:: Dataset ::

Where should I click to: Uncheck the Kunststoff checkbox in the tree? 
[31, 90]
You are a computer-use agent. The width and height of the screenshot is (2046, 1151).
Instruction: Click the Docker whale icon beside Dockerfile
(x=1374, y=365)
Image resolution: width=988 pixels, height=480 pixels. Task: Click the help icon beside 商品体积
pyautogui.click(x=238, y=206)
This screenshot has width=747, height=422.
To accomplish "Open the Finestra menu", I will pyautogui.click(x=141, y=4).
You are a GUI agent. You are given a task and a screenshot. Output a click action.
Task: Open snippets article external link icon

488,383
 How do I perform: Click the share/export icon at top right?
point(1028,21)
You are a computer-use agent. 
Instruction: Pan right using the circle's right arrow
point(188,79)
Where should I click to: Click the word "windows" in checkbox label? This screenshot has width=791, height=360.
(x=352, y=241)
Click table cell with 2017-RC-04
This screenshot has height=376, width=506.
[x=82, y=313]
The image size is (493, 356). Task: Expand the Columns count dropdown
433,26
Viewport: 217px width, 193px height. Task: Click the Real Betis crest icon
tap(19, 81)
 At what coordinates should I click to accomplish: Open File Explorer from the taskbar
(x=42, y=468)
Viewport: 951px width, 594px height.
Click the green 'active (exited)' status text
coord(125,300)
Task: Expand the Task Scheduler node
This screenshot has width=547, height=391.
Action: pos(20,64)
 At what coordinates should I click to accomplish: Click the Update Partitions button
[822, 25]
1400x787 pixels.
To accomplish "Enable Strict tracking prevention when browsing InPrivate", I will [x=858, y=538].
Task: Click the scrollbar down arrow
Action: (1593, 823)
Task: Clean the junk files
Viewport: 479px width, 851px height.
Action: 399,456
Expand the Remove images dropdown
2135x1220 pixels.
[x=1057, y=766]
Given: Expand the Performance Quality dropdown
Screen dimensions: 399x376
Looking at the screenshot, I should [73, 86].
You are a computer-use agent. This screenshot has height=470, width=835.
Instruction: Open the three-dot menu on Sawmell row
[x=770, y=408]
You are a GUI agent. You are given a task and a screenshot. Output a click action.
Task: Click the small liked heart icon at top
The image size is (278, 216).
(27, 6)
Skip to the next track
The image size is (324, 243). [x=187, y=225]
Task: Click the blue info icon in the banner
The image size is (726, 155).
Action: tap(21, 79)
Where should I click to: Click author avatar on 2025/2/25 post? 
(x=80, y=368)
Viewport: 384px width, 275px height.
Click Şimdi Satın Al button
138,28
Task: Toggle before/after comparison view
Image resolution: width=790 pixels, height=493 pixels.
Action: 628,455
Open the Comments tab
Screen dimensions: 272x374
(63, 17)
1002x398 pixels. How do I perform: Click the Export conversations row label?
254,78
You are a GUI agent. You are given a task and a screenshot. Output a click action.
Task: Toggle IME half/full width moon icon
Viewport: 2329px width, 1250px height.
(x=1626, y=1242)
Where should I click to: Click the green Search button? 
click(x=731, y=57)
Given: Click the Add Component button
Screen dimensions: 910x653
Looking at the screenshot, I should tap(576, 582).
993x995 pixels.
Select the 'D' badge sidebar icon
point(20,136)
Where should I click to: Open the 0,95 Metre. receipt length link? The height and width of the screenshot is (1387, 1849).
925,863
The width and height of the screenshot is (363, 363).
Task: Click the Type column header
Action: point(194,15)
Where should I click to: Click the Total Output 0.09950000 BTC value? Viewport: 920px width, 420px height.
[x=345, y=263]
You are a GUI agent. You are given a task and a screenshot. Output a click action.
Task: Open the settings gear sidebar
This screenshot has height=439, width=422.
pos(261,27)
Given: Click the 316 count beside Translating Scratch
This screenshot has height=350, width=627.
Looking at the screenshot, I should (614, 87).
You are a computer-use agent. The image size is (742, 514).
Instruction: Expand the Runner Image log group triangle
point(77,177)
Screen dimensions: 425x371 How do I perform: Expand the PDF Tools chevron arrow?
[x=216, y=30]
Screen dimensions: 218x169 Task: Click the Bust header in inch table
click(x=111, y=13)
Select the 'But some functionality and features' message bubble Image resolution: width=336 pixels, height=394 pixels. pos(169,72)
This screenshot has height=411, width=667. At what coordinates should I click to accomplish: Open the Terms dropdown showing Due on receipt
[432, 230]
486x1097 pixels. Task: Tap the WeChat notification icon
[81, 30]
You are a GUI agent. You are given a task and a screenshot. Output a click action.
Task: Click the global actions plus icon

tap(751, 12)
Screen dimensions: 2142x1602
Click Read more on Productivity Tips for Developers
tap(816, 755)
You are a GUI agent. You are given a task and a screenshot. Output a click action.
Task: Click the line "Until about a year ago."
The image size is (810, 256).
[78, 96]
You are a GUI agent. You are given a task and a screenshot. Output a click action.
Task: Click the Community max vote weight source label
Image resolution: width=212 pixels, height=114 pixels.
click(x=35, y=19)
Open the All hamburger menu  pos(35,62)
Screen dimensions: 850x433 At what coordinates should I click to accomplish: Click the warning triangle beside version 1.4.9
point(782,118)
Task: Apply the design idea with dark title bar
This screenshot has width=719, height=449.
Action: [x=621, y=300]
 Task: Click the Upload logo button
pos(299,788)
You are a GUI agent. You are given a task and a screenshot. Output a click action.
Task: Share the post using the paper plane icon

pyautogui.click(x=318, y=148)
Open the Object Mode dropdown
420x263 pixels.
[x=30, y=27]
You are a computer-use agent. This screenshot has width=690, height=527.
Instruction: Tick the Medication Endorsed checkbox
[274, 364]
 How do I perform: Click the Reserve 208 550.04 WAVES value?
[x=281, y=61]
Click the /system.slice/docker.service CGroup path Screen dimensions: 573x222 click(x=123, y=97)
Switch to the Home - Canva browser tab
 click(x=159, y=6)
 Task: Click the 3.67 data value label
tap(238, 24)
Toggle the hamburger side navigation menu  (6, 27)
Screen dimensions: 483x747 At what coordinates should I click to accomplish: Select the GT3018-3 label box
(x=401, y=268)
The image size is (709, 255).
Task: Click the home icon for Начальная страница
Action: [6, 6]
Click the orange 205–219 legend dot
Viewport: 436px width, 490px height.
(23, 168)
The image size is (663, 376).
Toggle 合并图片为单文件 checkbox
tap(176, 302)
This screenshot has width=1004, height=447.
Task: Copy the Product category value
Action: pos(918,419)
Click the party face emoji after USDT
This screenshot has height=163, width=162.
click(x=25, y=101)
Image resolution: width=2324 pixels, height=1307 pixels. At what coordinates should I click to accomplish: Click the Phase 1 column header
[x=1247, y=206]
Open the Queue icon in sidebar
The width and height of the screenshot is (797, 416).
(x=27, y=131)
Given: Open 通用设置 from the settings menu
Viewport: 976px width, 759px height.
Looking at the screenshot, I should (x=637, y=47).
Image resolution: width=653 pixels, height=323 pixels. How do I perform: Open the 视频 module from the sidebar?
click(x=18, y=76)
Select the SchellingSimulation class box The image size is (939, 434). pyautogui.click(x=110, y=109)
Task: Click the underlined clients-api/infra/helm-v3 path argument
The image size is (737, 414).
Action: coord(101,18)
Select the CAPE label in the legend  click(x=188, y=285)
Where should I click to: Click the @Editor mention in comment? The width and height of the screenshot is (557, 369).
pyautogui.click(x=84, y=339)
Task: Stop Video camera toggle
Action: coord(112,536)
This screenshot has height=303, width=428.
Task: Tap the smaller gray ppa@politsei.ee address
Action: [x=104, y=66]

:::

> Task brief: Copy the listing above, line for line, without any changes.

> Correct result:
Where should I click to: Uncheck the Kunststoff checkbox in the tree? 
[31, 90]
You are a computer-use agent. The width and height of the screenshot is (2046, 1151).
Instruction: Click the Docker whale icon beside Dockerfile
(x=1374, y=365)
Image resolution: width=988 pixels, height=480 pixels. Task: Click the help icon beside 商品体积
pyautogui.click(x=238, y=206)
This screenshot has width=747, height=422.
To accomplish "Open the Finestra menu", I will pyautogui.click(x=141, y=4).
You are a GUI agent. You are given a task and a screenshot. Output a click action.
Task: Open snippets article external link icon

488,383
 How do I perform: Click the share/export icon at top right?
point(1028,21)
You are a computer-use agent. 
Instruction: Pan right using the circle's right arrow
point(188,79)
Where should I click to: Click the word "windows" in checkbox label? This screenshot has width=791, height=360.
(x=352, y=241)
Click table cell with 2017-RC-04
This screenshot has height=376, width=506.
[x=82, y=313]
The image size is (493, 356). Task: Expand the Columns count dropdown
433,26
Viewport: 217px width, 193px height. Task: Click the Real Betis crest icon
tap(19, 81)
 At what coordinates should I click to accomplish: Open File Explorer from the taskbar
(x=42, y=468)
Viewport: 951px width, 594px height.
Click the green 'active (exited)' status text
coord(125,300)
Task: Expand the Task Scheduler node
This screenshot has width=547, height=391.
Action: pos(20,64)
 At what coordinates should I click to accomplish: Click the Update Partitions button
[822, 25]
1400x787 pixels.
To accomplish "Enable Strict tracking prevention when browsing InPrivate", I will [x=858, y=538].
Task: Click the scrollbar down arrow
Action: (1593, 823)
Task: Clean the junk files
Viewport: 479px width, 851px height.
Action: 399,456
Expand the Remove images dropdown
2135x1220 pixels.
[x=1057, y=766]
Given: Expand the Performance Quality dropdown
Screen dimensions: 399x376
Looking at the screenshot, I should [73, 86].
You are a computer-use agent. This screenshot has height=470, width=835.
Instruction: Open the three-dot menu on Sawmell row
[x=770, y=408]
You are a GUI agent. You are given a task and a screenshot. Output a click action.
Task: Click the small liked heart icon at top
The image size is (278, 216).
(27, 6)
Skip to the next track
The image size is (324, 243). [x=187, y=225]
Task: Click the blue info icon in the banner
The image size is (726, 155).
Action: tap(21, 79)
Where should I click to: Click author avatar on 2025/2/25 post? 
(x=80, y=368)
Viewport: 384px width, 275px height.
Click Şimdi Satın Al button
138,28
Task: Toggle before/after comparison view
Image resolution: width=790 pixels, height=493 pixels.
Action: 628,455
Open the Comments tab
Screen dimensions: 272x374
(63, 17)
1002x398 pixels. How do I perform: Click the Export conversations row label?
254,78
You are a GUI agent. You are given a task and a screenshot. Output a click action.
Task: Toggle IME half/full width moon icon
Viewport: 2329px width, 1250px height.
(x=1626, y=1242)
Where should I click to: Click the green Search button? 
click(x=731, y=57)
Given: Click the Add Component button
Screen dimensions: 910x653
Looking at the screenshot, I should tap(576, 582).
993x995 pixels.
Select the 'D' badge sidebar icon
point(20,136)
Where should I click to: Open the 0,95 Metre. receipt length link? The height and width of the screenshot is (1387, 1849).
925,863
The width and height of the screenshot is (363, 363).
Task: Click the Type column header
Action: point(194,15)
Where should I click to: Click the Total Output 0.09950000 BTC value? Viewport: 920px width, 420px height.
[x=345, y=263]
You are a GUI agent. You are given a task and a screenshot. Output a click action.
Task: Open the settings gear sidebar
This screenshot has height=439, width=422.
pos(261,27)
Given: Click the 316 count beside Translating Scratch
This screenshot has height=350, width=627.
Looking at the screenshot, I should (614, 87).
You are a computer-use agent. The image size is (742, 514).
Instruction: Expand the Runner Image log group triangle
point(77,177)
Screen dimensions: 425x371 How do I perform: Expand the PDF Tools chevron arrow?
[x=216, y=30]
Screen dimensions: 218x169 Task: Click the Bust header in inch table
click(x=111, y=13)
Select the 'But some functionality and features' message bubble Image resolution: width=336 pixels, height=394 pixels. pos(169,72)
This screenshot has height=411, width=667. At what coordinates should I click to accomplish: Open the Terms dropdown showing Due on receipt
[432, 230]
486x1097 pixels. Task: Tap the WeChat notification icon
[81, 30]
You are a GUI agent. You are given a task and a screenshot. Output a click action.
Task: Click the global actions plus icon

tap(751, 12)
Screen dimensions: 2142x1602
Click Read more on Productivity Tips for Developers
tap(816, 755)
You are a GUI agent. You are given a task and a screenshot. Output a click action.
Task: Click the line "Until about a year ago."
The image size is (810, 256).
[78, 96]
You are a GUI agent. You are given a task and a screenshot. Output a click action.
Task: Click the Community max vote weight source label
Image resolution: width=212 pixels, height=114 pixels.
click(x=35, y=19)
Open the All hamburger menu  pos(35,62)
Screen dimensions: 850x433 At what coordinates should I click to accomplish: Click the warning triangle beside version 1.4.9
point(782,118)
Task: Apply the design idea with dark title bar
This screenshot has width=719, height=449.
Action: [x=621, y=300]
 Task: Click the Upload logo button
pos(299,788)
You are a GUI agent. You are given a task and a screenshot. Output a click action.
Task: Share the post using the paper plane icon

pyautogui.click(x=318, y=148)
Open the Object Mode dropdown
420x263 pixels.
[x=30, y=27]
You are a computer-use agent. This screenshot has width=690, height=527.
Instruction: Tick the Medication Endorsed checkbox
[274, 364]
 How do I perform: Click the Reserve 208 550.04 WAVES value?
[x=281, y=61]
Click the /system.slice/docker.service CGroup path Screen dimensions: 573x222 click(x=123, y=97)
Switch to the Home - Canva browser tab
 click(x=159, y=6)
 Task: Click the 3.67 data value label
tap(238, 24)
Toggle the hamburger side navigation menu  (6, 27)
Screen dimensions: 483x747 At what coordinates should I click to accomplish: Select the GT3018-3 label box
(x=401, y=268)
The image size is (709, 255).
Task: Click the home icon for Начальная страница
Action: [6, 6]
Click the orange 205–219 legend dot
Viewport: 436px width, 490px height.
(23, 168)
The image size is (663, 376).
Toggle 合并图片为单文件 checkbox
tap(176, 302)
This screenshot has width=1004, height=447.
Task: Copy the Product category value
Action: pos(918,419)
Click the party face emoji after USDT
This screenshot has height=163, width=162.
click(x=25, y=101)
Image resolution: width=2324 pixels, height=1307 pixels. At what coordinates should I click to accomplish: Click the Phase 1 column header
[x=1247, y=206]
Open the Queue icon in sidebar
The width and height of the screenshot is (797, 416).
(x=27, y=131)
Given: Open 通用设置 from the settings menu
Viewport: 976px width, 759px height.
Looking at the screenshot, I should (x=637, y=47).
Image resolution: width=653 pixels, height=323 pixels. How do I perform: Open the 视频 module from the sidebar?
click(x=18, y=76)
Select the SchellingSimulation class box The image size is (939, 434). pyautogui.click(x=110, y=109)
Task: Click the underlined clients-api/infra/helm-v3 path argument
The image size is (737, 414).
Action: coord(101,18)
Select the CAPE label in the legend  click(x=188, y=285)
Where should I click to: Click the @Editor mention in comment? The width and height of the screenshot is (557, 369).
pyautogui.click(x=84, y=339)
Task: Stop Video camera toggle
Action: coord(112,536)
This screenshot has height=303, width=428.
Task: Tap the smaller gray ppa@politsei.ee address
Action: [x=104, y=66]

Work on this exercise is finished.